- Exercise material
════════
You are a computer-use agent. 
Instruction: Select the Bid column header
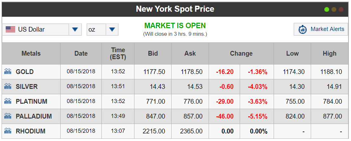tap(153, 53)
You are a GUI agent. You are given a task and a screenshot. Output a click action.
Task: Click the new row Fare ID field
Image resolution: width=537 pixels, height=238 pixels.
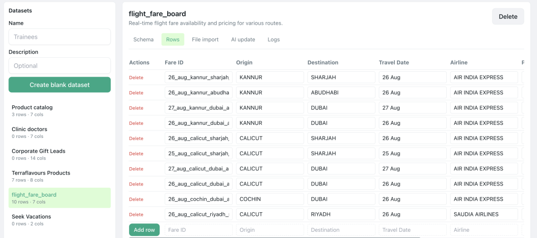click(x=199, y=230)
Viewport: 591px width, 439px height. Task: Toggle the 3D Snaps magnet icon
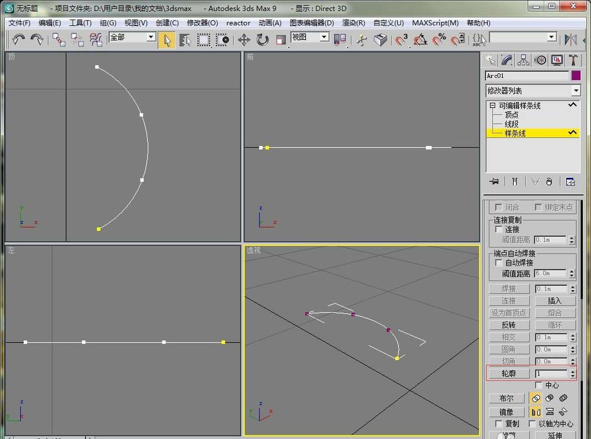click(x=402, y=40)
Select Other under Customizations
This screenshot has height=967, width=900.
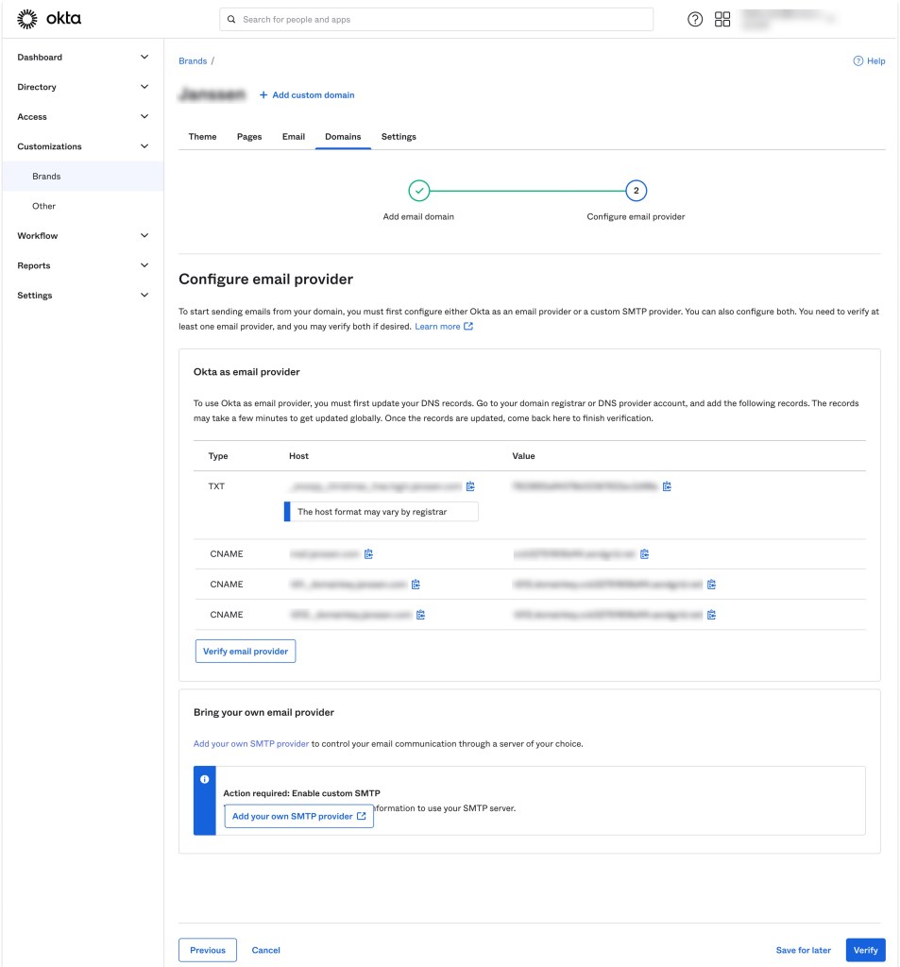coord(43,206)
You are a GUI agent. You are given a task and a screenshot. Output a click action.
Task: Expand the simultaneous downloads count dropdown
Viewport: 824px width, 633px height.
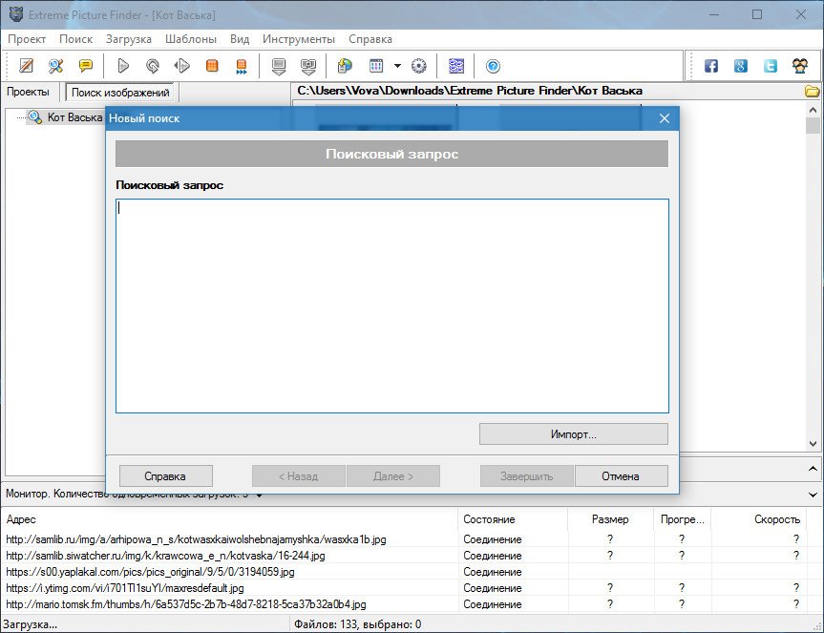[260, 495]
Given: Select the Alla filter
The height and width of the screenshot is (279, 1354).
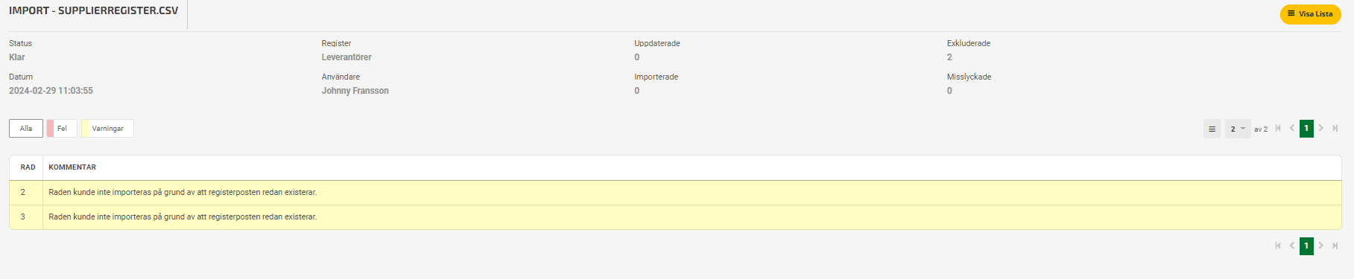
════════
- Exercise
Skip the pictures and give the entries above again word for word.

- Exercise result
You are a computer-use agent. 
Instruction: Select the Bid column header
tap(153, 53)
You are a GUI agent. You are given a task and a screenshot. Output a click action.
Task: Click the new row Fare ID field
Image resolution: width=537 pixels, height=238 pixels.
click(x=199, y=230)
Viewport: 591px width, 439px height. Task: Toggle the 3D Snaps magnet icon
click(x=402, y=40)
Select Other under Customizations
This screenshot has height=967, width=900.
coord(43,206)
You are a GUI agent. You are given a task and a screenshot. Output a click action.
Task: Expand the simultaneous downloads count dropdown
Viewport: 824px width, 633px height.
[260, 495]
Given: Select the Alla filter
The height and width of the screenshot is (279, 1354).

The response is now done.